Berry Pie with Almond Cream and Lemon Slices
Makes 4 small pies
5 cups berries
1/2 cup sugar
Juice of 1 lemon
Zest of 1 lemon
4 4-inch sweet-dough pie shells, parbaked (see sidebar about parbaking)
Apple jelly
Dried lemon slices (see note)
Almond cream:
8 ounces cream cheese, softened
2 Tbsp. powdered sugar
1 tsp. almond extract
2 Tbsp. almond paste
In food processor, blend cream cheese with powdered sugar, almond extract and almond paste. Toss berries with sugar and lemon juice. Gently stir in zest. Spread almond cream in pie shell. Top with a generous amount of berries. Glaze with warmed apple jelly. Cool and garnish with lemon slices.

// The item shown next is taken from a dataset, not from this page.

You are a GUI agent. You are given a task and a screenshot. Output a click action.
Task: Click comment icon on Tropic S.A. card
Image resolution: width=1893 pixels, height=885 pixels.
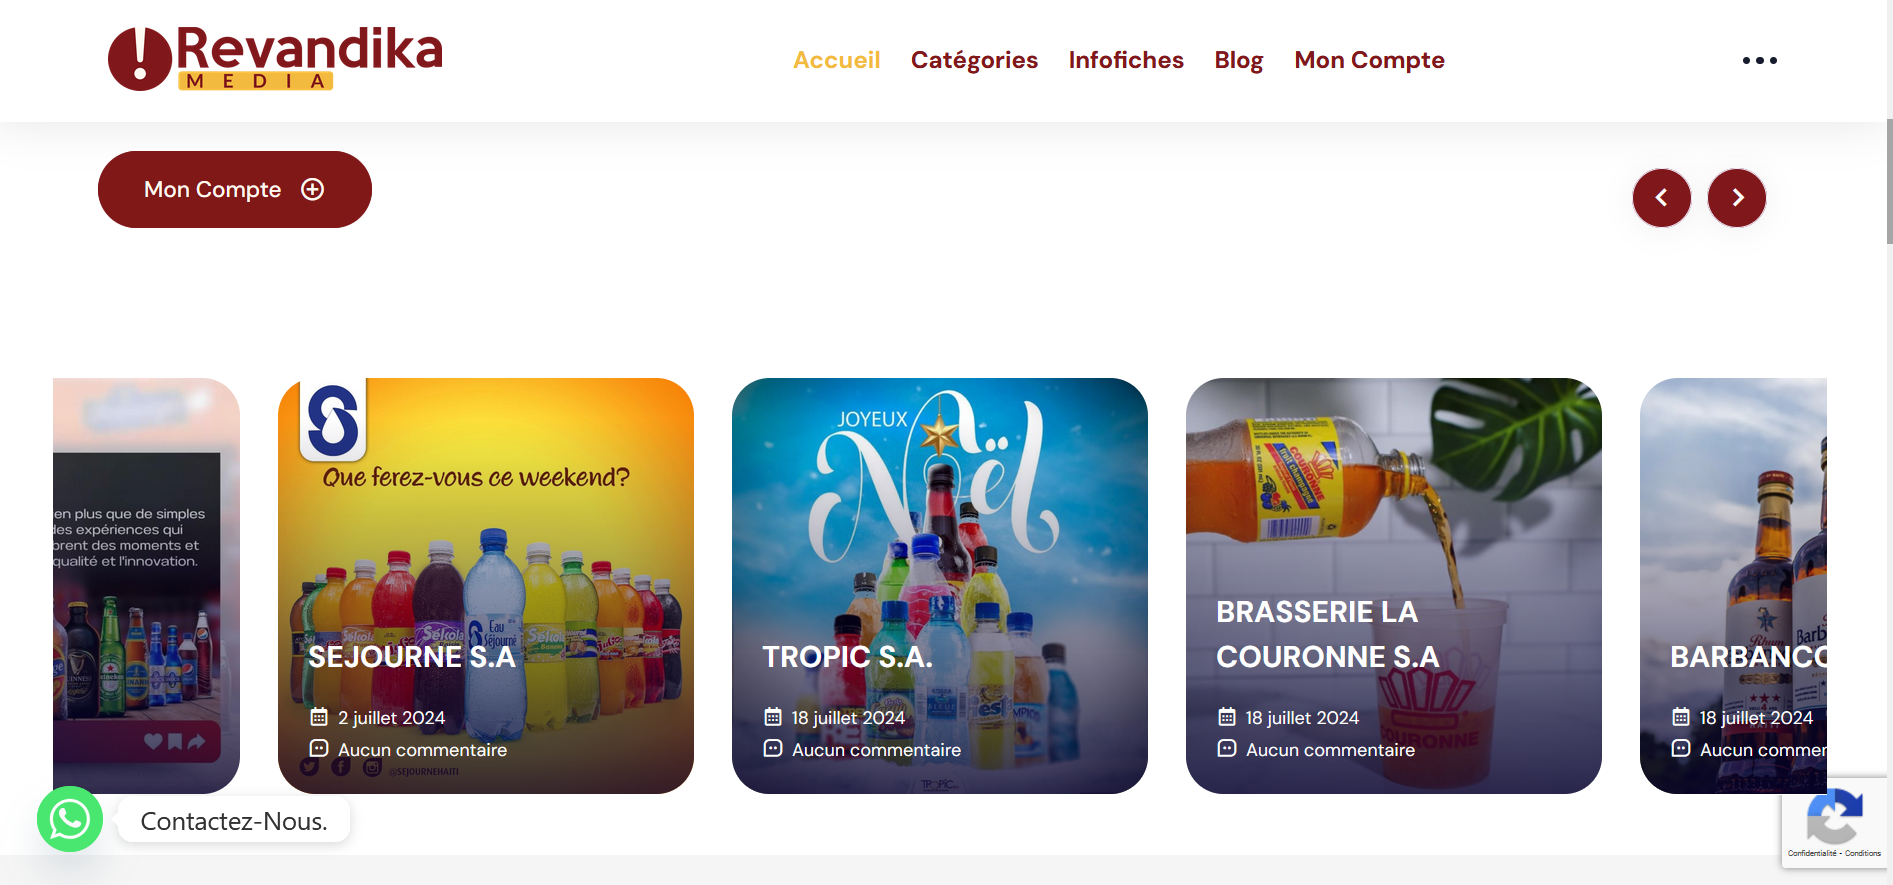pyautogui.click(x=773, y=748)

Note: To make dried lemon, slice 1 lemon into paper-thin slices. Line baking sheet with parchment. Sprinkle sugar on parchment, lay slices on sheet and sprinkle again with sugar. Bake in 175-degree oven until crisp, about 3 hours.
Parbaked Pie crust
To parbake a pie shell, roll out dough and fit into pie pan, pinching edges for decorative finish. Place double layer of foil in shell and fill with pie weights or dried beans. Bake in 375-degree oven about 15 minutes. For a partially baked shell, remove crust from oven at this point and cool. For a fully baked shell, remove foil and pie weights and return to oven. Bake another 7 to 9 minutes, until shell is golden brown.

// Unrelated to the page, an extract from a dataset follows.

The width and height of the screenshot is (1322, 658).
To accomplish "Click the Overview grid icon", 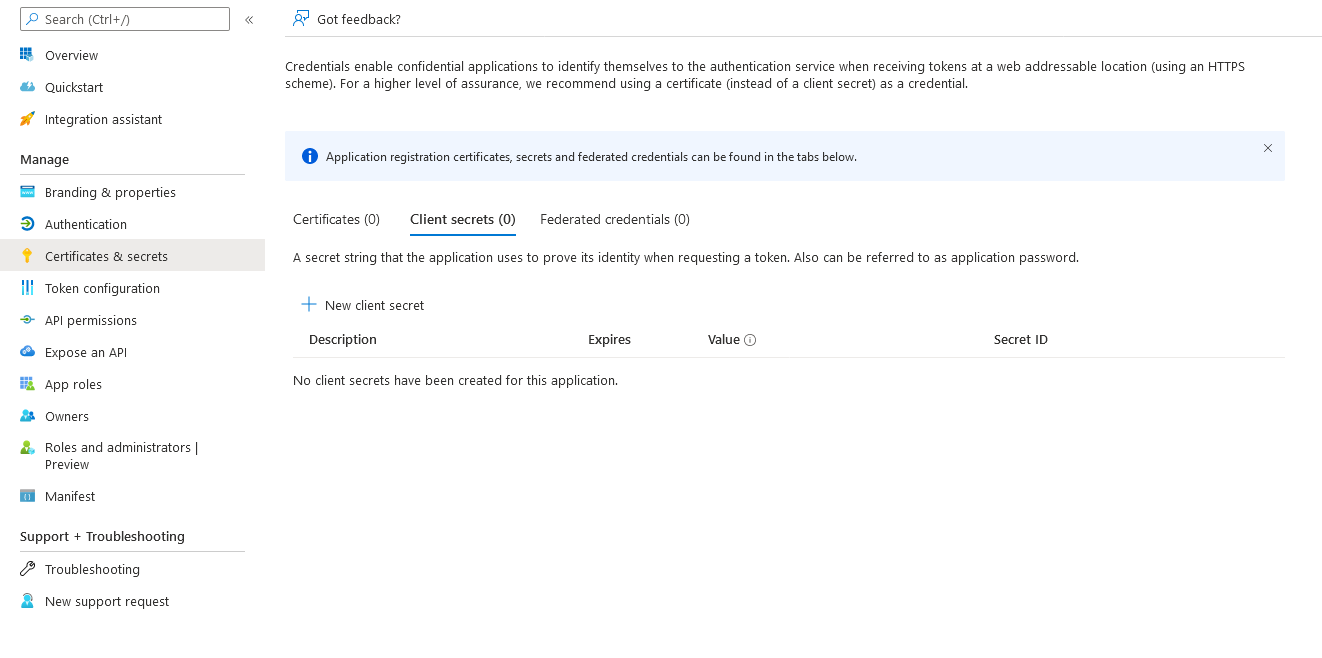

Piña Colada Pie in Gingersnap Crust
Makes 1 pie
2 cups gingersnap crumbs
4 Tbsp. butter, melted
1 can coconut cream
1 14-ounce can sweetened condensed milk
4 large egg yolks
1 can crushed
pineapple, drained, 1/4 cup juice reserved
4 Tbsp. rum
2 Tbsp. cornstarch
Toasted coconut
Heat oven to 350 degrees. Mix gingersnap crumbs with melted butter and press into a 10-inch tart pan with removable bottom. Bake about 12 minutes. Cool completely.
In a heavy saucepan over medium heat, whisk together coconut cream and sweetened condensed milk. Bring to simmer and whisk in egg yolks, one at a time. Continue to simmer, whisking, until very thick and custard reaches 160 degrees. Cool completely and pour into prepared crust. Chill.
In a heavy saucepan, heat pineapple with rum over medium-high heat. Mix reserved juice with cornstarch and whisk into pineapple. Bring to boil and let thicken. Remove from heat, cool completely and then top custard with pineapple, spreading to edges of tart. Top with toasted coconut. Serve well-chilled.
WHAT THE PROS KNOW
Pastry Chef Stephanie Krizman serves up a helping of pie-making tips
“Working with fruit is one of my favorite areas in baking and pastry,” says Stephanie Krizman, executive pastry chef at Park City’s Windy Ridge Bakery. And when local crops provide an abundance of fresh options, Krizman finds herself in pie-making heaven.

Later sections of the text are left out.